**Texte fourni**
# # #
Comment atterrir sans piste d’atterrissage ?

 

Ainsi que le Grand Scénariste l’a décidé (si tant est qu’il soit assez khôn pour vous fourrer dans des draps pareils), vous devez atterrir d’extrême urgence. Or il n’y a pas de piste où vous poser.

Vous ne vous êtes tout de même pas tapé des années d’études et des batteries de tests en veux-tu en voilà pour vous crasher comme un vulgaire kamikaze.

 

Les terres atterrissables se font rares. Tant que ce paramètre vous échappe, vous aurez beau manier votre engin comme un dieu, personne ne viendra vous applaudir à l’arrivée.

 

Or donc, quelle attitude adopter ?
Réagissez en casse-cou civilisé.
Plusieurs options s’offrent à vous :

 

♦  Si c’est une blague de vos amis aiguilleurs du ciel, elle est de très mauvais goût. Encore un coup comme ça et vous vous arrangerez pour leur sucrer leur paye à la fin du mois. Chacun son tour.
# # #
**Données fournies**
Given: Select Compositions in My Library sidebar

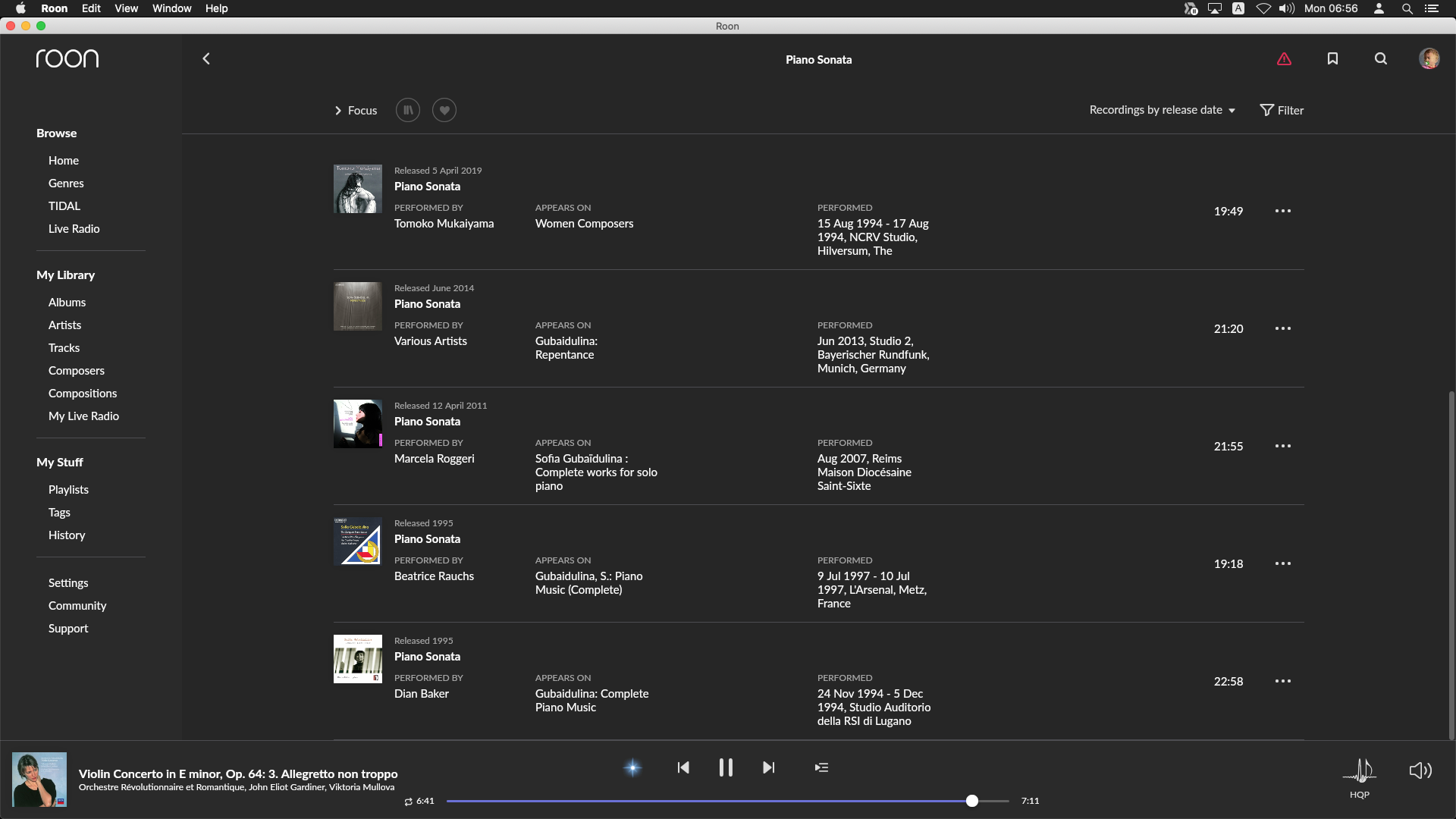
# # #
**Objectif 1**
Dans le texte sur l'atterrissage sans piste, en quel genre de casse-cou est-on invité à réagir ?
**Objectif 2**
Reproduisez sans rien changer le passage du texte sur l'atterrissage sans piste qui s'ouvre sur les mots contenant « Comment atterrir sans » et se ferme sur « un vulgaire kamikaze. ».
**Objectif 3**
Traduisez en anglais la phrase suivante, tirée du texte sur l'atterrissage sans piste : « Or il n'y a pas de piste où vous poser. »

**Réponse attendue 1**
En casse-cou civilisé.

**Réponse attendue 2**
Comment atterrir sans piste d’atterrissage ?

 

Ainsi que le Grand Scénariste l’a décidé (si tant est qu’il soit assez khôn pour vous fourrer dans des draps pareils), vous devez atterrir d’extrême urgence. Or il n’y a pas de piste où vous poser.

Vous ne vous êtes tout de même pas tapé des années d’études et des batteries de tests en veux-tu en voilà pour vous crasher comme un vulgaire kamikaze.

**Réponse attendue 3**
But there is no runway for you to land on.